Whenever a line in the entries below contains the string "icon", copy that line.

Available data:
════════════════

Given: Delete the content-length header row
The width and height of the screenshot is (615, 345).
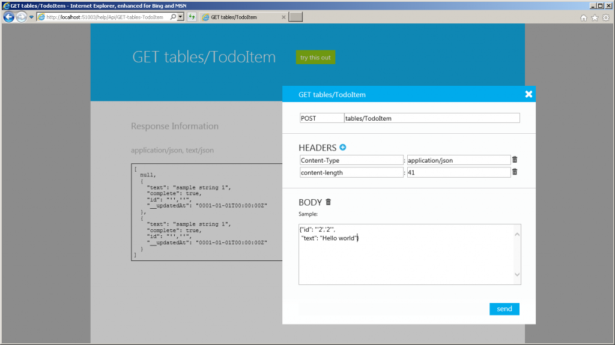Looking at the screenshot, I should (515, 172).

════════════════

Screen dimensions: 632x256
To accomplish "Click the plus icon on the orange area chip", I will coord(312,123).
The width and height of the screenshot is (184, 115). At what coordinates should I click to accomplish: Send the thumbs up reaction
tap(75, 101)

════════════════

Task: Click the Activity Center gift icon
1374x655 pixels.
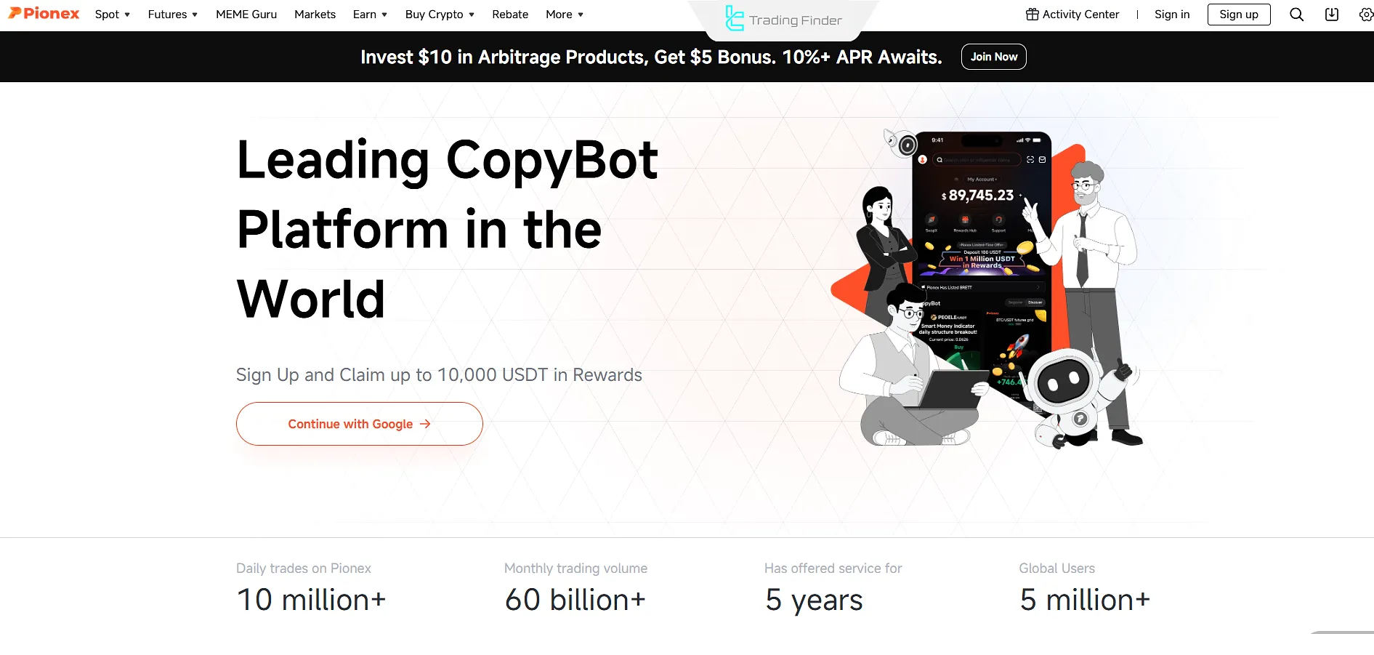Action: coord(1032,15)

════════════════

Solution:
To accomplish "Click the plus icon on the orange area chip", I will coord(312,123).
Task: Click the Activity Center gift icon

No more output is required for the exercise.